What if we don't get any output?

The fourth challenge server is completely different. The flag on the website is no longer protected by a password login, it is the password login. Therefore, bypassing the login won't help you.

Even if you can trick the query to return true, you can't see the password. What you need to do is to steal (or exfiltrate) the password. But in this challenge, the there is no way to output the password because the values returned by the query are not displayed. So what can you do? You can steal the password out character by character using a special query add-on: password = 'a' OR (1=1 AND 1=randomblob(1000000000));-- What this does is in two steps. After deciding that password is not equal to 'a', the SQL parser tests (1=1 AND 1=randomblob(1000000000) Because 1=1 is TRUE, it goes on to test the second half of the statement connected by AND. To test if 1=randomblob(1000000000), it needs to create a blob of 1000000000 RANDOM bytes, which takes a lot of time. However, if the parser tests (1=0 AND 1=randomblob(1000000000), because 1 is NOT equal to 0, the parser does not need to test 1=randomblob(1000000000) because it already knows the statement is False. The means the server will not pause for a long time to find the result of the operation and will return near instantly. Therefore, the results of {SOME CONDITION} can be extracted by the delay after OR ( {SOME CONDITION} AND 1=randomblob(1000000000));-- is run. If there is a long delay, it is true, otherwise it is false.

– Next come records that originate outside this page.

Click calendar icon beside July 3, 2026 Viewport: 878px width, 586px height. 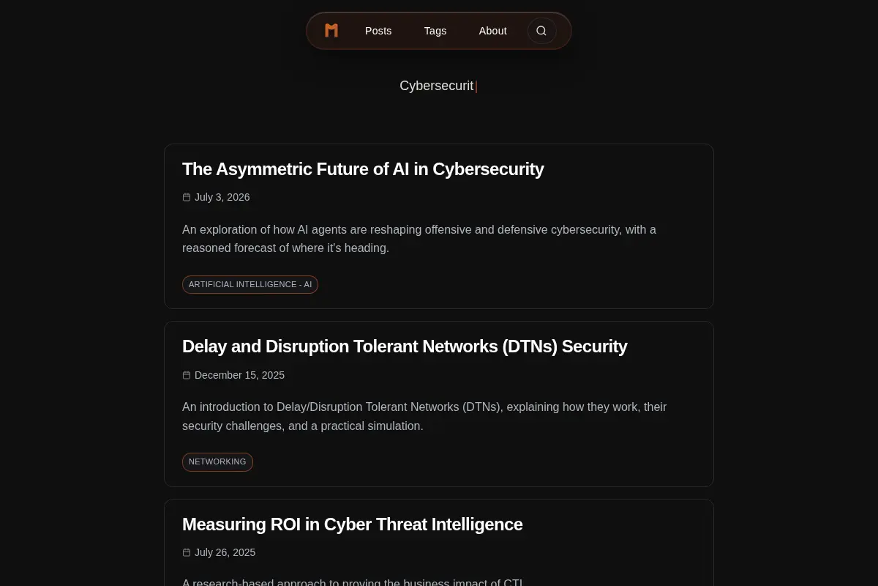click(187, 197)
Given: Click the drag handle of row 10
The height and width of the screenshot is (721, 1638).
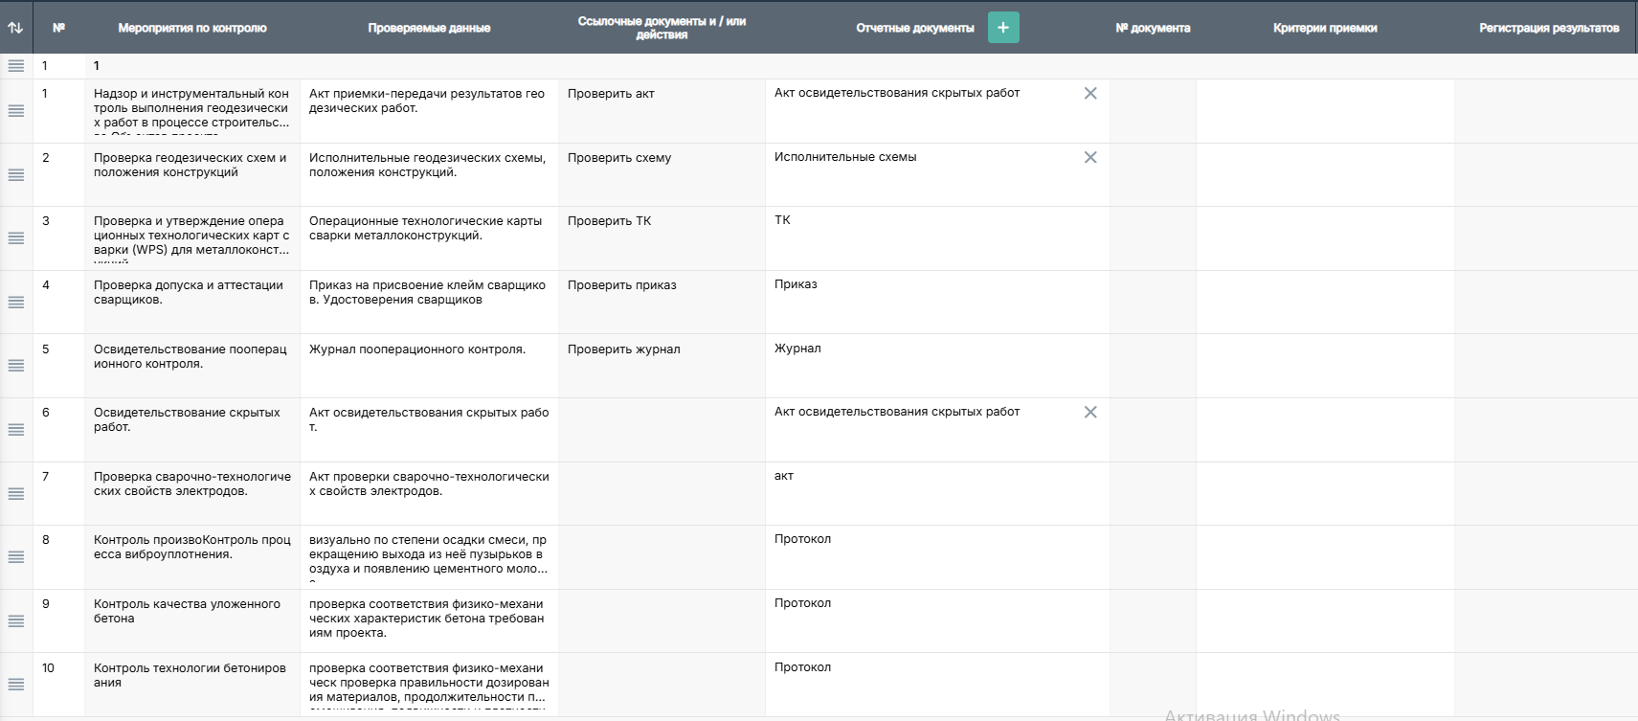Looking at the screenshot, I should pyautogui.click(x=16, y=685).
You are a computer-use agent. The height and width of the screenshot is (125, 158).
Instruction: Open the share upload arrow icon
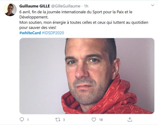point(130,120)
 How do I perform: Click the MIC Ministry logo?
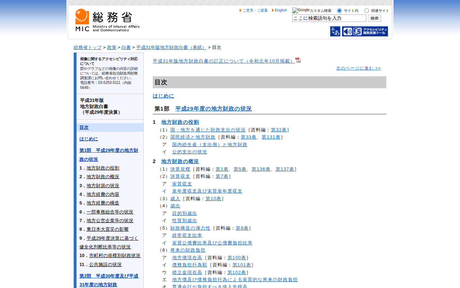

What should the condition be?

But what should you use as {SOME CONDITION}? This is when the functions hex() and substr() come in handy. hex('a') will convert the character a into its hexadecimal representation. substr() will get the sub-string of a certain input. For example, substr(password,3,1) will get 1 character starting from the 3rd character of password. If password were a string like 'password', it would have returned s. But because password is a COLUMN NAME, it would return the substring of EVERY string in the password column. This will allow use to use a hex value to compare the character to a guess, like in (hex(substr(password,3,1))=hex('a'), where we compare the 3rd character of the (only) row entry in the password column to a.

Isn't this slow?

Yes, this is both slow and extremely sensitive to timing. Therefore, it is recommended to automate the guessing of every character with a script or use a tool like SQLMap, because every character of the password has to be guessed one by one until each character is found. Because of common network fluctuations, it is recommended to try each character twice.

Examples

password='' OR (hex(substr(password,4,1))=hex('a') AND 1=randomblob(1000000000));-- will delay if the 4th character of password is a and will not delay if it is not a.
password='a' OR (hex(substr(password,3,1))=hex('e') AND 1=randomblob(1000000000));-- will delay if the 3rd character of password is e and will not delay if it is not e.
password='a' OR (hex(substr(username,3,1))=hex('e') AND 1=randomblob(1000000000));-- will delay if the 3rd character of username is e and will not delay if it is not e.